Galatasaray'ın UEFA'dan beklenen ceza nedeniyle yaşadığı sıkıntılı süreci hepimiz izliyoruz. Yılda 160 milyon Euroluk gelirle bu alanda dünya 21'incisi kulübün düşürüldüğü durum kimse için sürpriz değil. Bunun en büyük nedeni de gereksiz transferler ve öteki savurganlıklar.
Başkan Dursun Özbek açık, dürüst ve temiz bir insan. Ayrıca bu zor dönemde kulüpte günlük işlerin yürümesi için gerekli özveriyi fazlasıyla gösteriyor. Onun sağladığı kasa kolaylığının, 110 yılda görev yapmış başkanların tamamının yaptığı katkının toplamından daha büyük olduğu ifade ediliyor.
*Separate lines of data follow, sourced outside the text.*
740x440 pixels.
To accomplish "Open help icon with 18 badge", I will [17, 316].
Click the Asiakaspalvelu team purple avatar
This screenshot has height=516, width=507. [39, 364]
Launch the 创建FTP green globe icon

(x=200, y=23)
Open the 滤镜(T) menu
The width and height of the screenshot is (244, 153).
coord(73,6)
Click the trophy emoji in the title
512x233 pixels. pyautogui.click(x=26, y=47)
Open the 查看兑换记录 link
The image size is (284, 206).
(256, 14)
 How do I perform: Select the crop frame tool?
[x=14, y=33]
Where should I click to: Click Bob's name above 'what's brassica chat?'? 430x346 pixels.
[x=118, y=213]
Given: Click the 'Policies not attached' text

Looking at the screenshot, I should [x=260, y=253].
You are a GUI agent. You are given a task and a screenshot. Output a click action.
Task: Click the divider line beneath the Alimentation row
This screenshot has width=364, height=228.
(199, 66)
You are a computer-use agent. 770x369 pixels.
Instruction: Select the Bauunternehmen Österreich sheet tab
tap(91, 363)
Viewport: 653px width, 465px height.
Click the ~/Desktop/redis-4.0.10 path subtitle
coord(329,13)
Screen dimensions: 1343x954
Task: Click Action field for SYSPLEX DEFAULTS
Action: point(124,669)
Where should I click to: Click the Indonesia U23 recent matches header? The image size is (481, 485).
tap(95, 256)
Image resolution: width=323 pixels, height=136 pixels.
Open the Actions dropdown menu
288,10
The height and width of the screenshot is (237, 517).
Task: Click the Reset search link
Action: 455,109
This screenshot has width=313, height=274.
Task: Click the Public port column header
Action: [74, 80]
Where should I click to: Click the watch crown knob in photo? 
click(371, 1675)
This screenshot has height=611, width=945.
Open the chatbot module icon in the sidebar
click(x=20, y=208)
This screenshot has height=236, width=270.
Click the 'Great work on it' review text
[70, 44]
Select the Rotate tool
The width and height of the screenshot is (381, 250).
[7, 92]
Buna karşın camia ve taraftarı mutlu etmeyi bir yana bırakın, bazı şeyler için ikna etmeye yetecek bir etkinlik bile gösterilemiyor. Çünkü Özbek ve yönetimi, gelişmelerin arkasında kalıyor; onları yönlendiremiyor ve denetim altına alamıyor.
Oysa şampiyonluk kutlamalarının hemen ardından harekete geçip ‘Dördüncü yıldız kutlu olsun ama durum bildiğiniz gibi değil' diyebilirdi. Camiayı yaklaşan felakete hazırlayabilirdi.
Kimi durumlarda krizleri fırsata çevirmek mümkündür. Ben bunu öylesine bir laf olarak söylemiyorum, nasıl yapıldığını yaşayıp gördüm. Hatta biraz komik yanları bile vardı ama muhteşem sonuç verdi.
Tansu Çiller dönemindeki ekonomik kriz, birkaç gün içinde yıkıcı sonuçlara yol açmıştı. Ülke çapında büyümenin ortasında buna yakalanan firmanın sahibi kendi odasından çıkıp satış servisinin ortasına bir masa koydu ve -şaka olarak söylemiyorum- fiilen pantolonunun paçalarını sıvadı. Bütün çalışanlara da istediklerini anlattı. Adeta kendi kurtuluş savaşlarını ilan etti.
Kolaylıkla tahmin edebileceğiniz gibi ‘ekonomik sıkıyönetim' denilebilecek önlemlerdi bunlar. Çok daha kısa sürede olumlu sonuçlar verdi. Liderleri önlerinde ve yanlarındaydı. Herkesi de inandırmıştı. Firmayla birlikte kendilerinin de varolma mücadelesi sözkonusuydu.
Galatasaray için bu kadar büyütülecek bir durum yok ortada. Malvarlığı, taraftar potansiyeli ve devlet desteği gibi etkenler, sorunu çözmeye yetecek düzeyde. En büyük kaynak da, taraftardır. Nitekim Galatasaray mağazalarından 199 liralık alışveriş yapanlara Lazio maçı için bilet verilmesi, bu yolda akıllıca bir uygulamadır.
Yıllardır konuşulan Riva işinden tutun da hiç sözü edilmeyen Büyükçekmece tesislerine kadar yapılacak dünya kadar iş var. Ancak bunlar dururken başkan Özbek'in stadın yanına yapılacak salon gibi pek de öncelikli sayılamayacak işlerden sözetmesi umut verici olmuyor. Önceliklerin iyi belirlenip hızlı adımlar atmak gerekiyor. Lafla yürütülmeye çalışılan peynir gemisi çoktan karaya oturdu!